RNA interacts with topoisomerase I to adjust DNA topology.

机构信息

Simpson Querrey Institute for Epigenetics, Feinberg School of Medicine, Northwestern University, Chicago, IL 60611, USA; Department of Biochemistry and Molecular Genetics, Feinberg School of Medicine, Northwestern University, Chicago, IL 60611, USA.

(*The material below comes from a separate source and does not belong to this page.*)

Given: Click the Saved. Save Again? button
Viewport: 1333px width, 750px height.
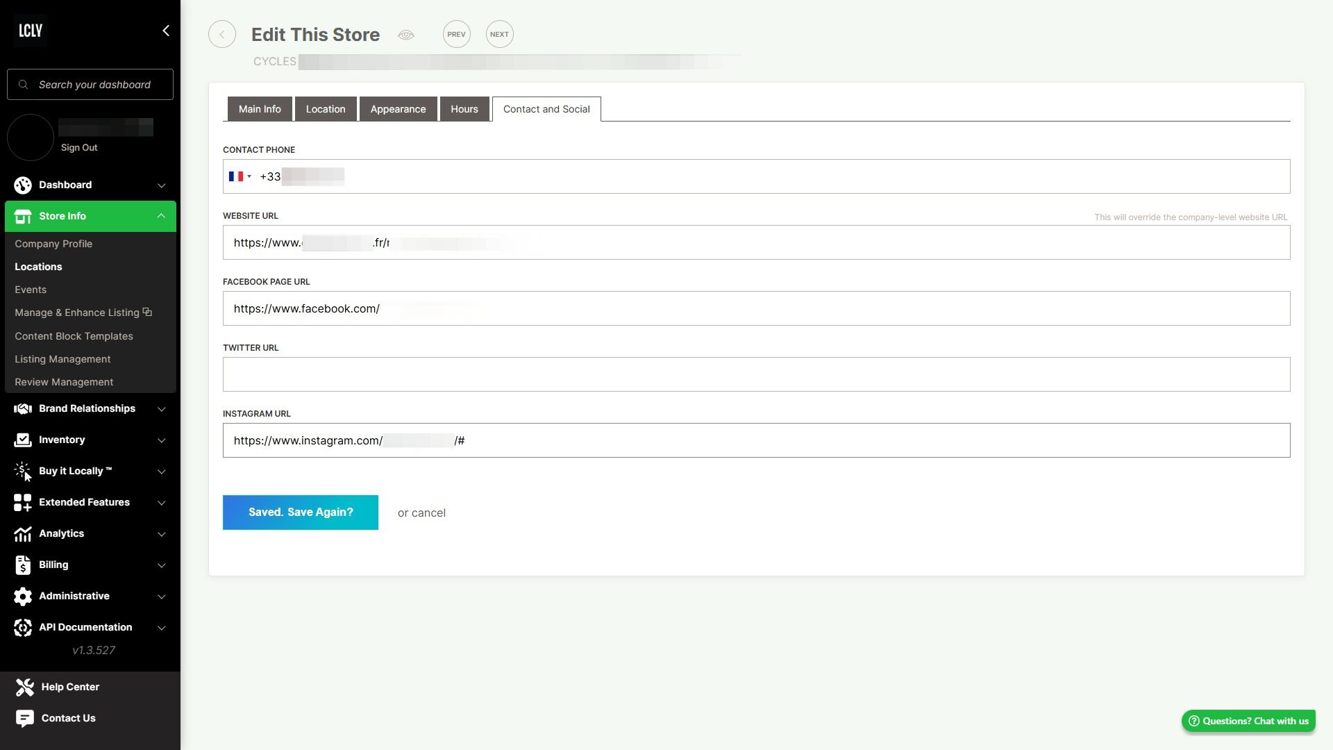Looking at the screenshot, I should point(301,513).
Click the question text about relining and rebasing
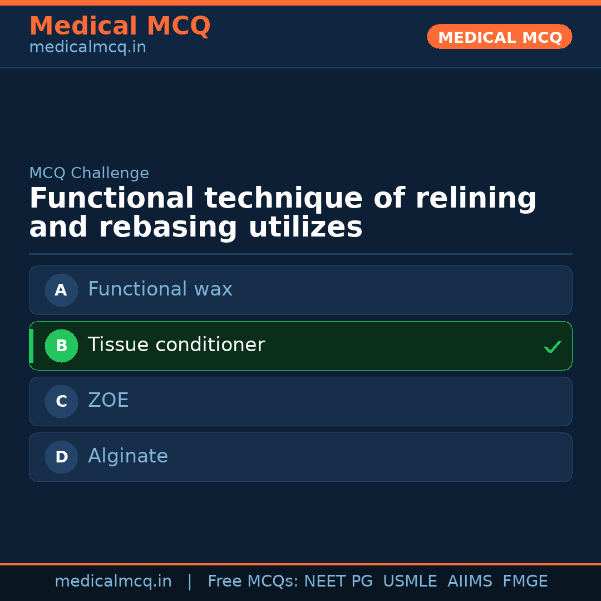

Section of Molecular Biology, University of California, San Diego, 9500 Gilman Drive, La Jolla, CA 92093, USA.

出版信息

Mol Cell. 2024 Sep 5;84(17):3192-3208.e11. doi: 10.1016/j.molcel.2024.07.032. Epub 2024 Aug 21.

DOI:10.1016/j.molcel.2024.07.032
PMID:39173639
原文链接:https://pmc.ncbi.nlm.nih.gov/articles/PMC11380577/
Abstract

Topoisomerase I (TOP1) is an essential enzyme that relaxes DNA to prevent and dissipate torsional stress during transcription. However, the mechanisms underlying the regulation of TOP1 activity remain elusive. Using enhanced cross-linking and immunoprecipitation (eCLIP) and ultraviolet-cross-linked RNA immunoprecipitation followed by total RNA sequencing (UV-RIP-seq) in human colon cancer cells along with RNA electrophoretic mobility shift assays (EMSAs), biolayer interferometry (BLI), and in vitro RNA-binding assays, we identify TOP1 as an RNA-binding protein (RBP). We show that TOP1 directly binds RNA in vitro and in cells and that most RNAs bound by TOP1 are mRNAs. Using a TOP1 RNA-binding mutant and topoisomerase cleavage complex sequencing (TOP1cc-seq) to map TOP1 catalytic activity, we reveal that RNA opposes TOP1 activity as RNA polymerase II (RNAPII) commences transcription of active genes. We further demonstrate the inhibitory role of RNA in regulating TOP1 activity by employing DNA supercoiling assays and magnetic tweezers. These findings provide insight into the coordinated actions of RNA and TOP1 in regulating DNA topological stress intrinsic to RNAPII-dependent transcription.

摘要

拓扑异构酶 I(TOP1)是一种必需的酶,它可以松弛 DNA,以防止和消散转录过程中的扭转应力。然而,TOP1 活性调节的机制仍然难以捉摸。我们使用增强交联和免疫沉淀(eCLIP)以及紫外线交联 RNA 免疫沉淀后总 RNA 测序(UV-RIP-seq)在人结肠癌细胞中进行研究,同时进行 RNA 电泳迁移率变动分析(EMSA)、生物层干涉测量法(BLI)和体外 RNA 结合测定,鉴定 TOP1 是一种 RNA 结合蛋白(RBP)。我们表明 TOP1 可以在体外和细胞中直接结合 RNA,并且 TOP1 结合的大多数 RNA 是 mRNA。我们使用 TOP1 RNA 结合突变体和拓扑异构酶切割复合物测序(TOP1cc-seq)来绘制 TOP1 催化活性图,揭示了 RNA 拮抗 TOP1 活性,因为 RNA 聚合酶 II(RNAPII)开始转录活性基因。我们进一步通过 DNA 超螺旋化测定和磁镊实验证明了 RNA 在调节 TOP1 活性方面的抑制作用。这些发现为 RNA 和 TOP1 在调节与 RNAPII 依赖转录相关的 DNA 拓扑应力方面的协调作用提供了深入的了解。